Os limites biológicos impostos pelas características morfológicas e fisiológicas, foram levando os sexos a optarem por estratégias de vida diferentes (o que por sua vez foi criando mais limites biológicos). Uma das diferenças de estratégia mais marcantes entre os sexos, nos mamíferos vivíparos como nós, é o investimento que fazem na prole: o da fêmea é significativamente maior que o do macho. Nos humanos, algumas peculiaridades fazem com que esse investimento seja ainda mais pesado. A relação entre o tamanho do bebe é tamanho da mãe é proporcionalmente maior que em qualquer outro mamífero. Isso maximiza a saúde do filhote, mas minimiza a da mãe. As dificuldades com o parto e o aleitamento impossibilitam a busca por abrigo, alimento e proteção de ambos. Com isso, a ajuda do pai não é apenas um luxo para que a fêmea não tenha que criar o filhote sozinha: é uma necessidade vital sem a qual as chances de sobrevivência da fêmea e do filhote são incrivelmente menores. Geneticamente, as fêmeas humanas foram desenhadas para precisarem do cuidado do macho humano. Que bom, porque se não fosse isso, provavelmente não teriam evoluído o sexo por diversão: único na natureza e a melhor estratégia que as fêmeas encontraram para manter o macho por perto (e feliz) cuidando delas e dos filhotes. Ainda que dê trabalho, compensa!

Porém, a codificação para um bebe maior e com maiores chances de sobrevivência não revogou instruções anteriores, como a de ‘encontre o melhor macho para seus filhotes. Se encontrar um macho melhor que o anterior, substitua o velho’. Como já falei aqui, machos são instintivamente (está nos genes) promíscuos e fêmeas são instintivamente infiéis. Hum… assim vou perder leitoras. Deixa eu reformular. As mulheres são biologicamente seletivas e carentes. Comportamentos instintivamente programados pelos genes para compatibilizar com a estratégia reprodutiva de alto custo energético com a prole. Biologicamente preparadas para a infidelidade, porque seu maior compromisso é com a prole, e não com o parceiro. Como compatibilizar esses instintos de seletividade e carência com a cultura que vivemos ignora, que ignora esses aspectos biológicos? Não dá. As mulheres modernas vivem em constante dilema. Essa ambigüidade foi muito bem identificada pela autora americana Colette Dowling no clássico dos anos 80 “O complexo de Cinderela” (que minha amiga Vanessa diz ser uma teoria ultrapassada, mas que nunca me pareceu tão atual).

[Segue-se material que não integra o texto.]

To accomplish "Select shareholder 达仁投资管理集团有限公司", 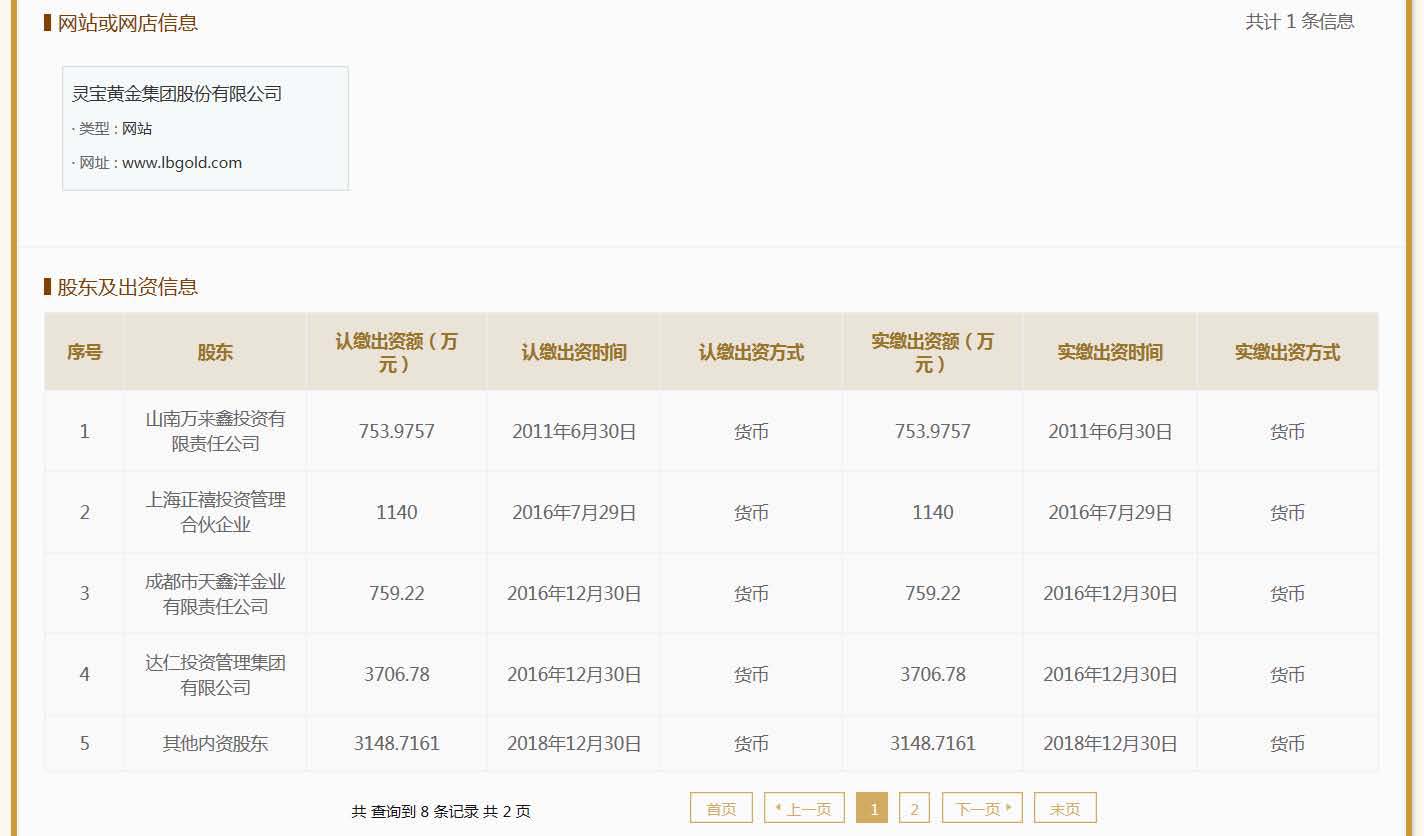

Com a mudança do estilo de vida tribal de 2 milhões de anos atrás para o atual supermercado/microondas, o ‘gene da Cinderela’ se tornou um fardo para as mulheres modernas: bem sucedidas, competitivas na sociedade e no mundo profissional, capazes de superar grandes dificuldades na vida sozinhas, mas também capazes de abrir mão de todas as suas conquistas para sucumbirem a um desejo incontrolável de serem cuidadas pelos homens assim que encontram um.

A pitada de crueldade é dada pela inexistência no genoma masculino do ‘gene do príncipe encantado’. E tem
quem discorde de mim quando digo que a natureza é amoral.